Gelinen 15 yıllık süreçte bir öğrenci kenti olan Eskişehir’de sokak muhalefetinin örgütlenmesinde ödediği bedeller ve yakaladığı kitlesellikle taşın altına sadece elini değil tüm varlığını koyan Halkevleri ve Öğrenci Kolektifleri kent muhalefetinin yapıtaşlarından ikisi haline gelmişlerdir
Volume 1 Turuncu-mavi iradenin 15 yılından satırbaşları
Halkevleri Eskişehir Şubesi 1990’ların sonuna doğru, yönetimi bir partinin üyelerince oluşturulmuş, sonrasında işlevsizleştirilmiş, yeri kapatılmış ve eşyaları o parti binasının bodrumuna kilitlenerek fiilen faaliyetlerine son verilmiş haldedir.

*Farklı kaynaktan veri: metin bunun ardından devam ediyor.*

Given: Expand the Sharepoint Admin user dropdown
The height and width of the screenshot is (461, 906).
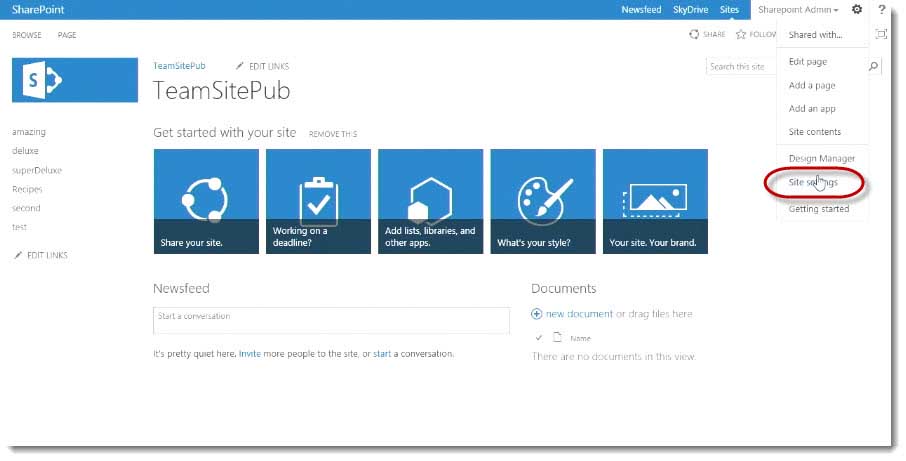Looking at the screenshot, I should click(798, 9).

O yıllarda bir grup üniversite öğrencisi binbir zorlukla mücadele ederek önce derneğin yönetiminde çoğunluğu sağlamış sonra da artakalan eşyaları toparlayarak yeni bir yere taşımış ve derneği yeniden faaliyete geçirmek için kolları sıvamıştır.
Bu yıllar aynı zamanda Halkevleri’nin yurt genelinde kendini yeniden inşa etmesi sürecine de denk gelmiştir. Yoksulların örgütü olma iddiasında olan Halkevleri tüm yurtta etnik, mezhepsel ve sosyoekonomik durumuna bakmaksızın kent yoksullarının yaşadığı mahallelerde bir bir şubelerini açmaya başlamıştır.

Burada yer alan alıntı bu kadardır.